# So I'm in the market for a Ti or Reynolds 953 frame



## AlanW (18 Apr 2016)

I went to the UK Handmade Bicycle Show in Bristol over the weekend, lots of stunningly beautiful bikes on show, but not quite sure why its called the UK Handmade Bicycle Show though, as most of the frame builders seemed to be from overseas?

Anyway, that aside, lots of questions were asked and lots of answers were given and a jolly good day was had by all.

So the quest has started to find a suitable UK frame builder and if merely to fly the flag for the UK industry I'm now leaning towards Reynolds 953 tubing over Ti. That said, I haven't completely dismissed Ti, but I want it made in the UK by a UK frame builder, and NOT measured up at a UK distributor and then made overseas in some sweat shop.

In truth I don't think that I am not looking for anything unusual, a simple slightly more relaxed geometry frame, with mudguard and rack eyelets but in self colour. Maybe go down the disc route at the same time, the jury is still out on that one right now? The reason for self colour is that I'm sick of getting my bike chipped and scratched at café stops, HQs etc so self colour should prove to be more durable and longer lasting over time?

Number one choice is Brian Rourke who has built a number of frames for me over the years and he was my first port of call, just waiting for a call back to discuss possible options.

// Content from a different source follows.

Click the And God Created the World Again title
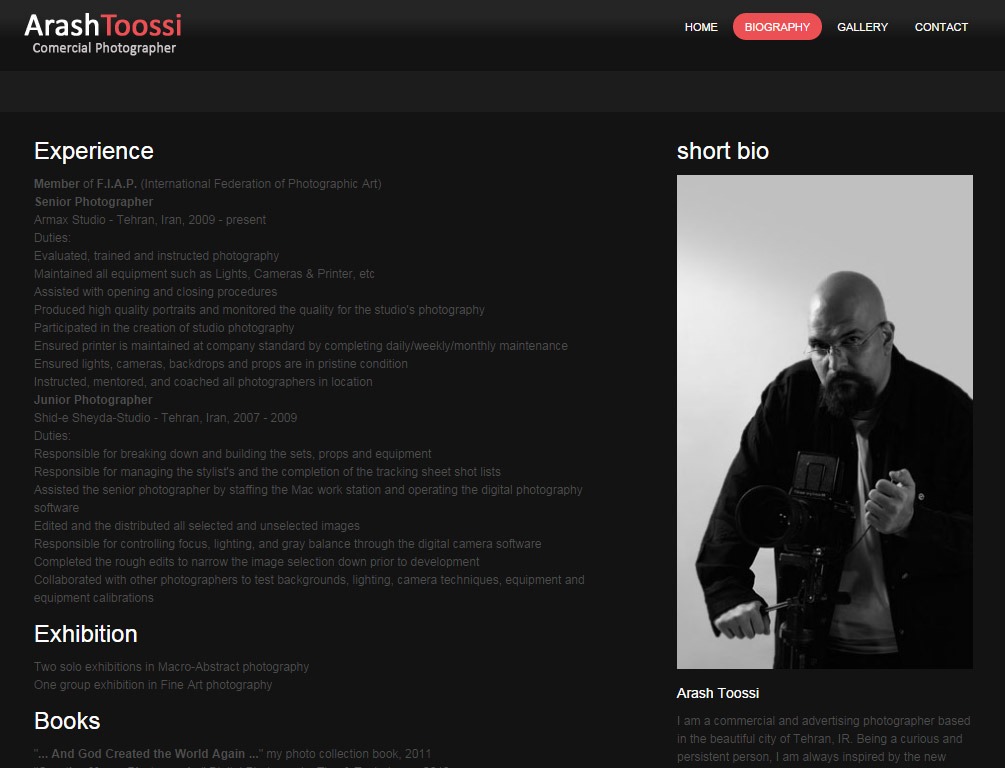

In the meantime, I've just rung probably the most unhelpful "sales" person in the world at Mercian Cycles. The call went something like this:

*Me:* Good afternoon, I interested in discussing the purchase of a 953 Audax type frame.

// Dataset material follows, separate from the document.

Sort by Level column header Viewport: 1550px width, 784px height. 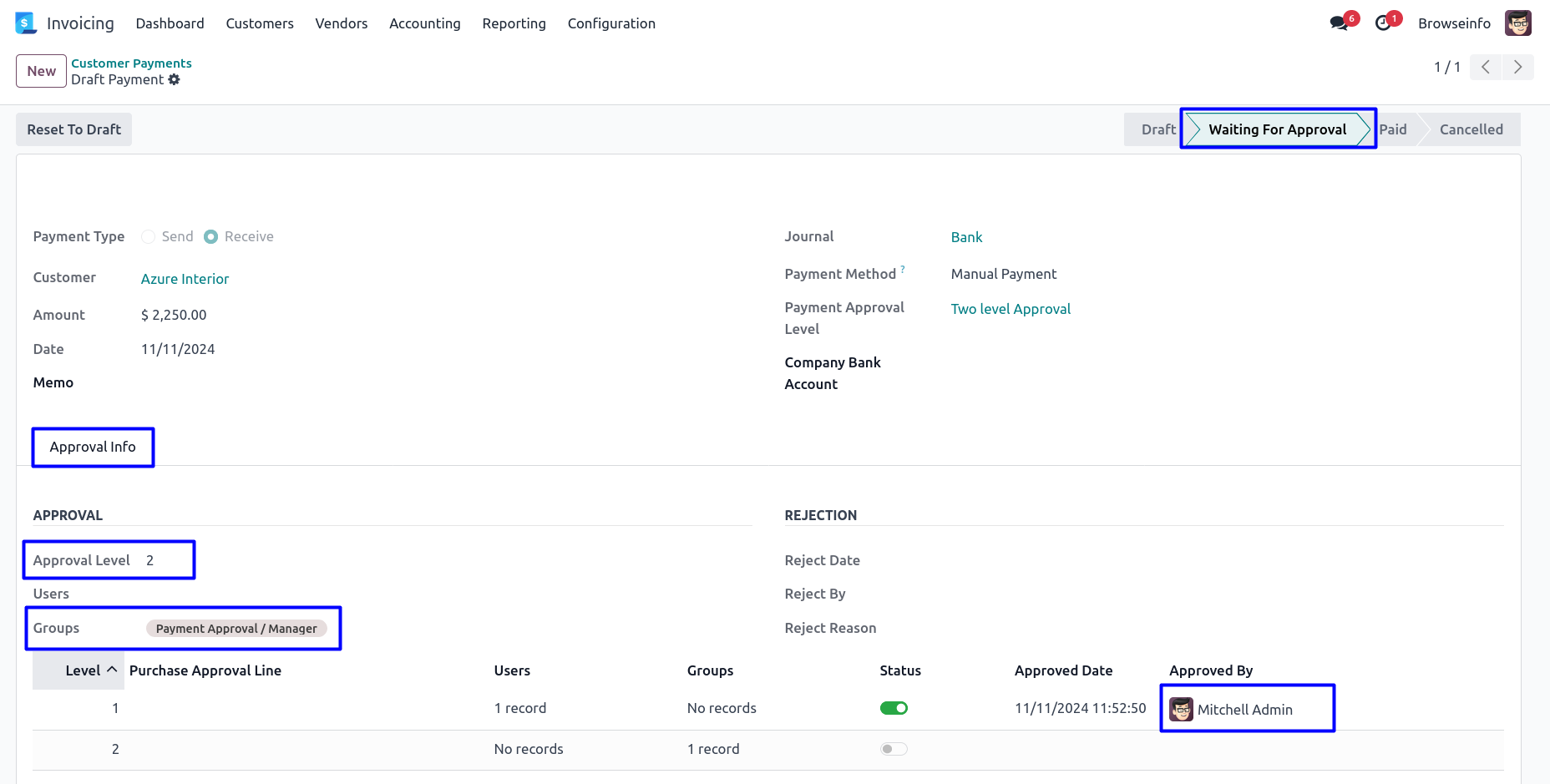coord(83,670)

*Mr Helpful:* What do you want to know?

*Me:* Well, based on the audax frame you are showing on your website, what sort of cost are we looking at to start with?

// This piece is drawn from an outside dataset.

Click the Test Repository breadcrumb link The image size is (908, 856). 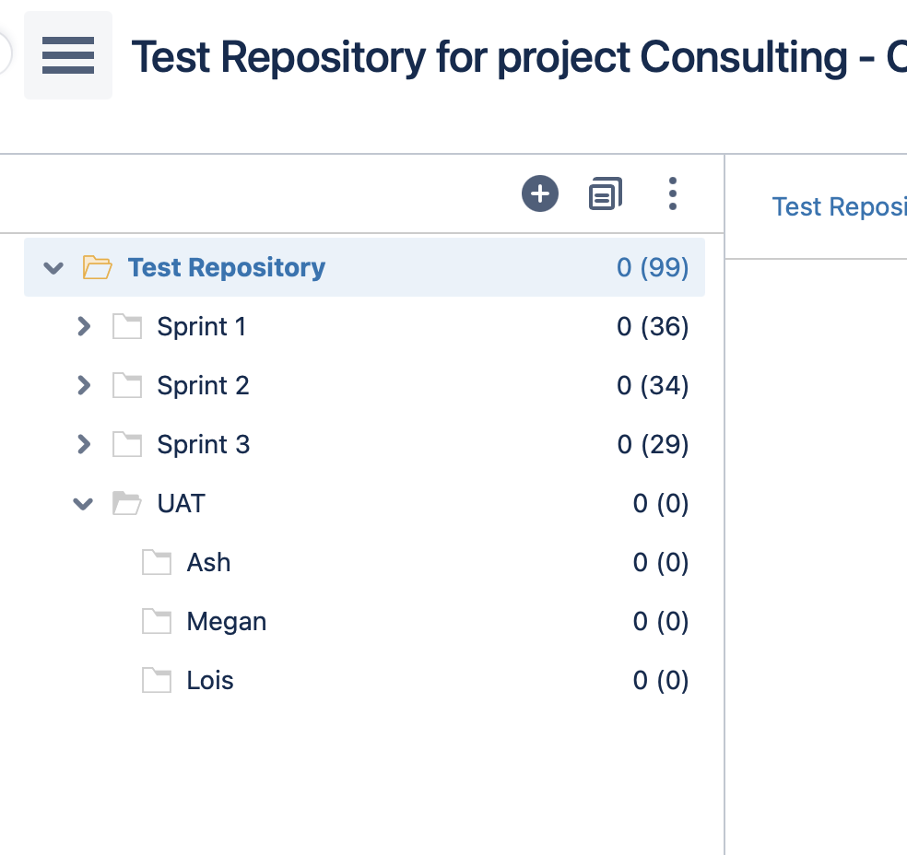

*Mr Helpful:* We haven't got prices right now?

*Me:* So no idea of any sort of ball park price at all then?

*Mr Helpful:* No, but should have it in about a months time if you want to call back?

*Me:* Oh....okay then, do you do or can you do self colour 953 frames?

*Mr Helpful*: No to much trouble to polish around the lugs.

*Me:* I see, okay then, what sort of lead time are we talking about?

*Mr Helpful:* 10 months at least.

A few more one word answers were given to a few more longish questions, and no offer to take my details to maybe call me back, so at which point it was clear that he wasn't really interested or particularly bothered if he sold me a frame or not, so that's them of the list straight away!

On to the next one then?


----------



## fossyant (18 Apr 2016)

Rourke 953 would be my shortlist of one. Go for it. There is a wait.


----------



## vickster (18 Apr 2016)

Enigma or Burls for Ti?


----------



## AlanW (18 Apr 2016)

vickster said:


> Enigma or Burls for Ti?



Having spoken to a guy on the Engima stand at the show, he said that the best selling Engima Ti frame is made overseas.

Burls frames are made in Russia, from their website - "_The reason I chose to use a Russian company to build Burls titanium frames was that after spending some considerable time looking around at various other possibilities (all Chinese or Taiwanese) it became very clear to me that although the Russian offerings weren't the cheapest, their build quality and experience with working with titanium was second to none."_


----------



## Elybazza61 (18 Apr 2016)

Did you look at the Shand kit?(think they were there)

http://www.shandcycles.com/


----------



## Spiderweb (18 Apr 2016)

+1 for Shand but not sure if they build in Titanium or 953?


----------



## vickster (18 Apr 2016)

I thought perhaps mistakenly that Enigma bespoke frames are made in their workshop. Unlike their off the peg range?


----------



## midlife (18 Apr 2016)

Kevin Winter should be able to help 

Shaun


----------



## Spiderweb (18 Apr 2016)

Feather Cycles are hand crafted in Yorkshire, they may be able to help.


----------



## AlanW (18 Apr 2016)

Elybazza61 said:


> Did you look at the Shand kit?(think they were there)
> 
> http://www.shandcycles.com/



Yes they were and while the guy was most helpful, mine didnt seem to be an every day request?


----------



## AlanW (18 Apr 2016)

Just a had great telephone conversation with Gareth at Brian Rourkes about my requirements etc. What an utter and complete contrast to the clown that I spoke to at Mercian.


----------



## AlanW (18 Apr 2016)

Spiderweb said:


> Feather Cycles are hand crafted in Yorkshire, they may be able to help.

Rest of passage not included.